Nagios之事件处理
发布时间:2014-09-05 17:07:14作者:知识屋
目标:实现在监控3306端口服务时,出现1次critical软状态时或者在上一次执行后没有成功后出现的第一次硬状态critical情况下,远程执行mysql重启服务,并且每次执行远程重启服务前把报告事件记录到DB中
牵涉技术:
(1)Nagios事件处理原理
(2)Ssh无密码登录执行命令
(3)Perl操作mysql
如果大家对以上三条都掌握了,相信看懂这篇文章也就不成话下了。
##进入正题##
前期准备工作
I.制作ssh无密码登录
实现目标:nagios用户无密码登录server
大家对root用户无密码登录都做过。
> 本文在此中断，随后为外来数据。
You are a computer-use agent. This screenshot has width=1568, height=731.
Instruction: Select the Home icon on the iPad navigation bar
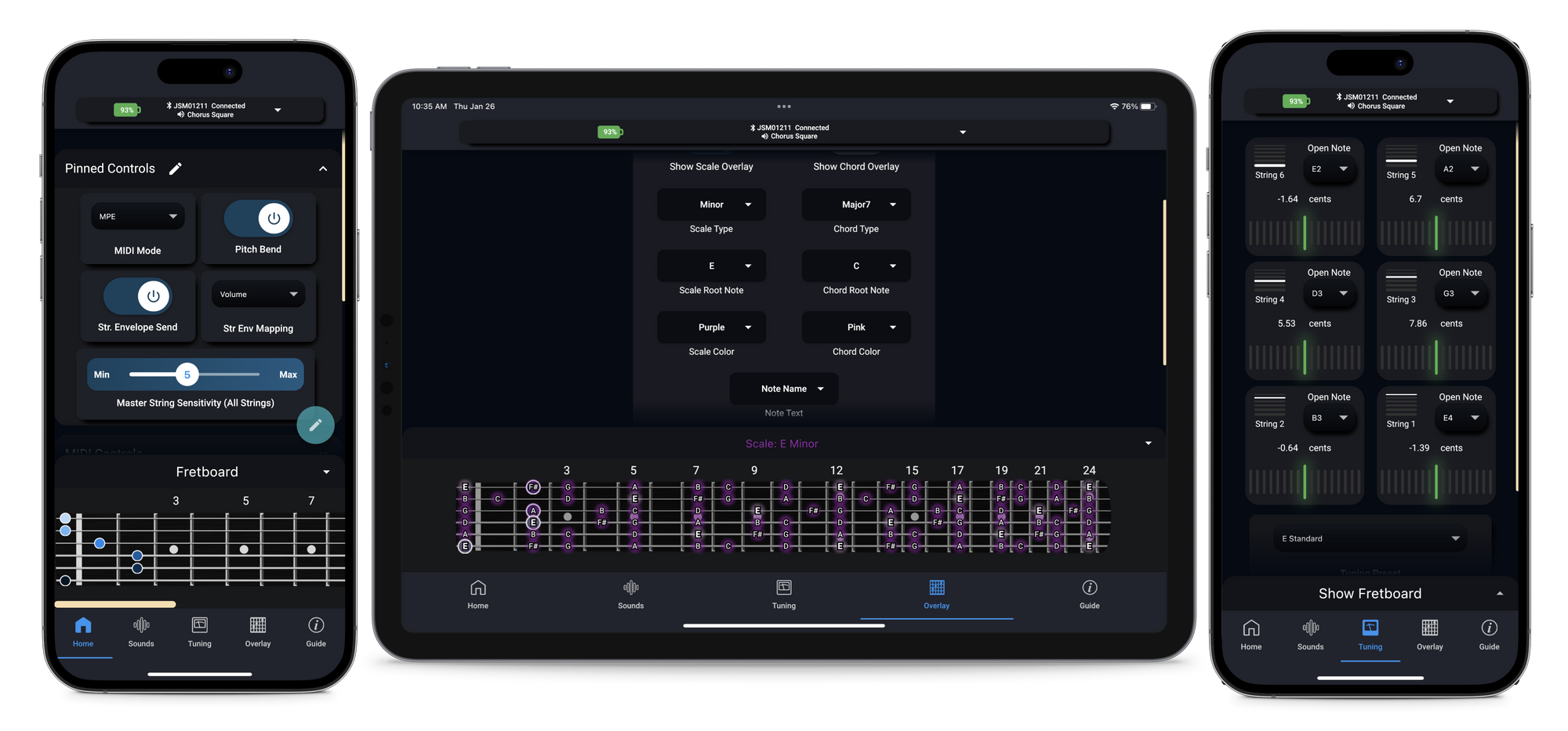tap(477, 594)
但是今天,我要做的是普通用户nagios用户无密码登录(在此感谢我同事的技术支持).
角色
Host_ip
备注
Client
192.168.x.x
Nagios监控端作为Client,目的是为了远程执行脚本
Server
192.168.x.y
存启动服务脚本,如:mysql脚本
Client端(192.168.x.x)制作
---------------------------------------------------------------------------------------------------
(1) 创建nagios用户略过(Server端也需要)
(2) su –nagios环境下执行
ssh-keygen -t rsa
一路回车便可,无需密码。
(3)将公钥copy到server端nagios家目录下
[nagios@nagios ~]$ scp .ssh/id_rsa.pub nagios@192.168.x.y:/home/nagios/
The authenticity of host '192.168.x.y (192.168.x.y)' can't be established.
RSA key fingerprint is 66:9a:b5:86:3d:81:22:9b:f8:67:9e:af:aa:4c:4a:97.
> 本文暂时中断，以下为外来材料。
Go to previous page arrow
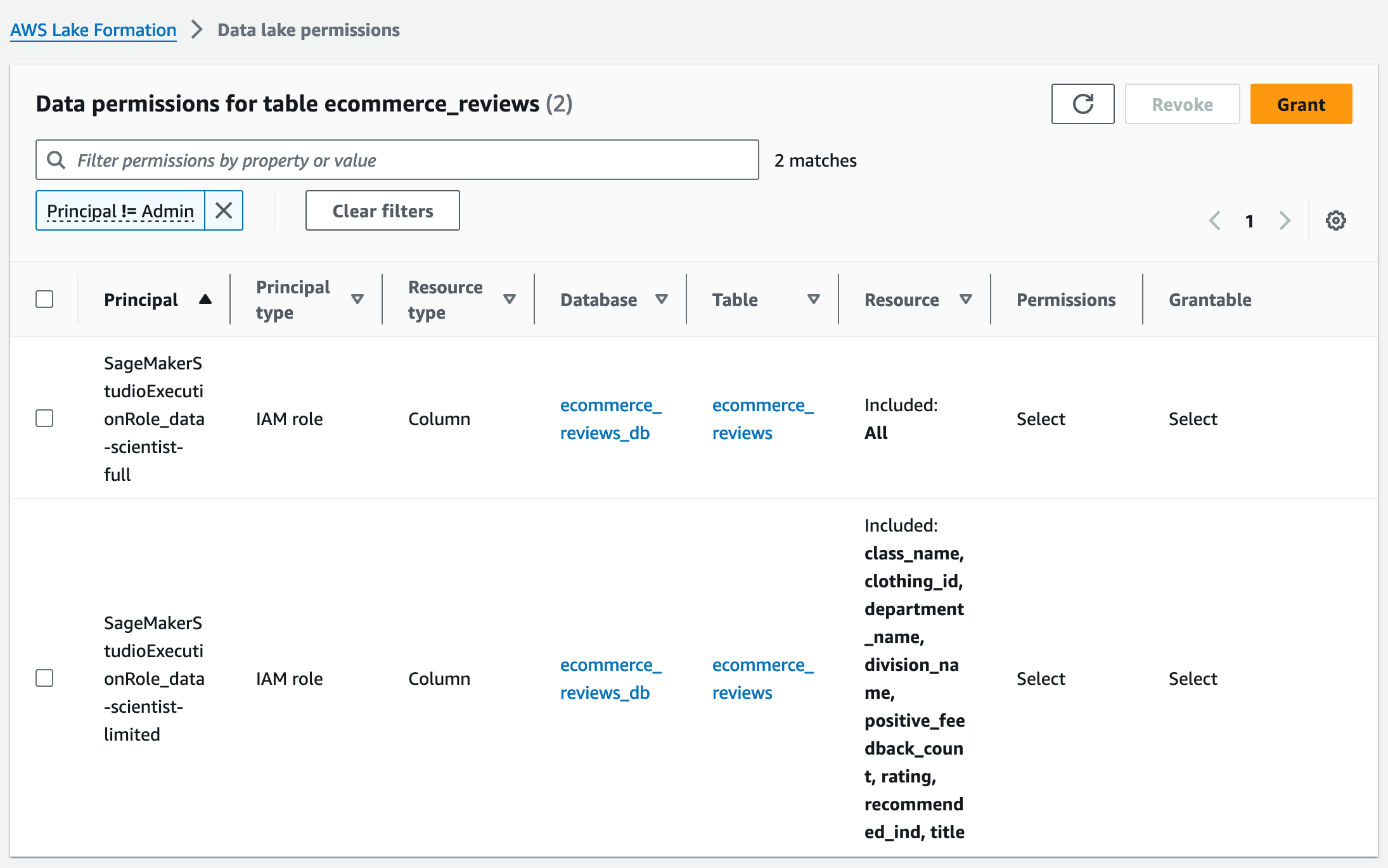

Are you sure you want to continue connecting (yes/no)? yes
Warning: Permanently added '192.168.x.y' (RSA) to the list of known hosts.
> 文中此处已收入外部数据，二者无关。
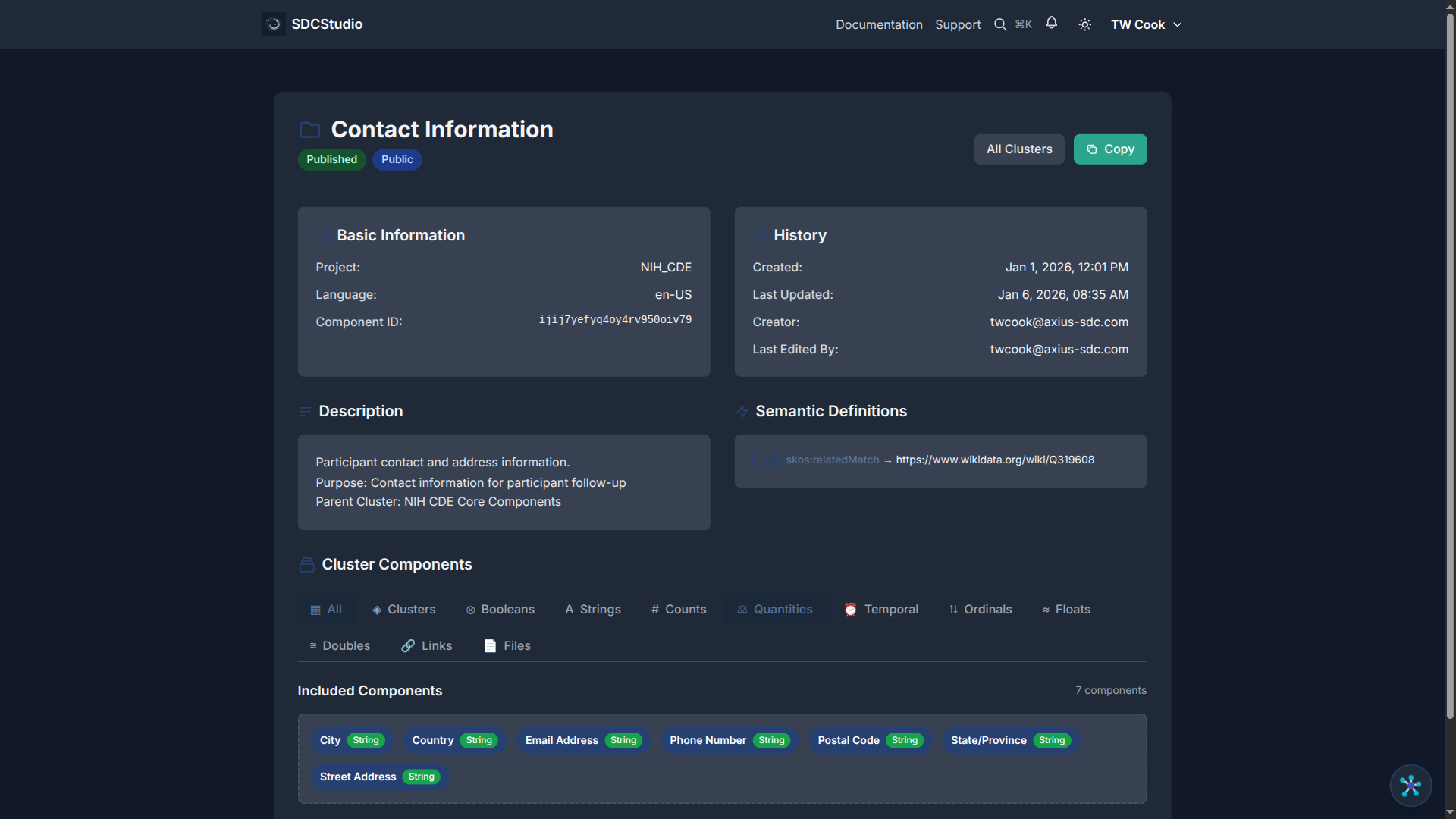Open the wikidata Q319608 link
This screenshot has width=1456, height=819.
[x=994, y=459]
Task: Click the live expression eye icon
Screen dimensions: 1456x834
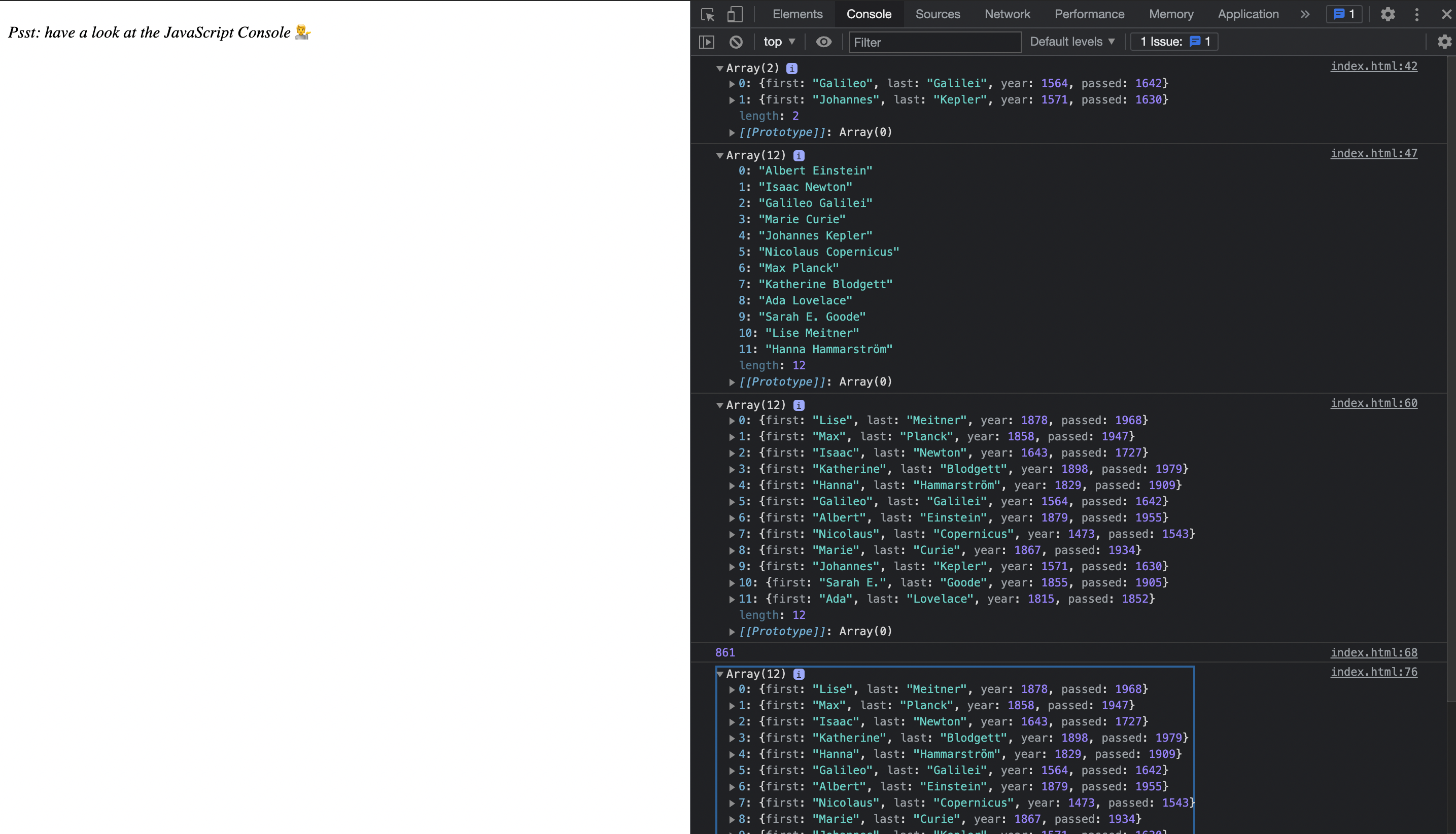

nagios@192.168.x.y's password:
id_rsa.pub 100% 411 0.4KB/s 00:00
---------------------------------------------------------------------------------------------------
Server端(192.168.x.x)制作
--------------------------------------------------------------------------------------------------
(1) 进入server端,登入nagios帐号
(2) 创建mkdir /home/nagios/.ssh
(3) 将公钥匙写入authorized_keys文件:
cat /home/nagios/id_rsa.pub >>.ssh/authorized_keys
(4) 改权限(以root身份或者通过visudo授权给nagios):
chmod 700 /home/nagios/.ssh
chmod 600 /home/nagios/.ssh/authorized_keys
检查
SERVER端权限检查
[root@centos-server nagios]# ls -la /home/nagios|grep .ssh
drwx------- 2 nagios nagios 4096 Aug 3 09:04 .ssh
[root@centos-server nagios]# ls -la /home/nagios/.ssh/
total 12
drw------- 2 nagios nagios 4096 Aug 3 09:04 .
drwx------ 4 nagios nagios 4096 Aug 3 09:03 ..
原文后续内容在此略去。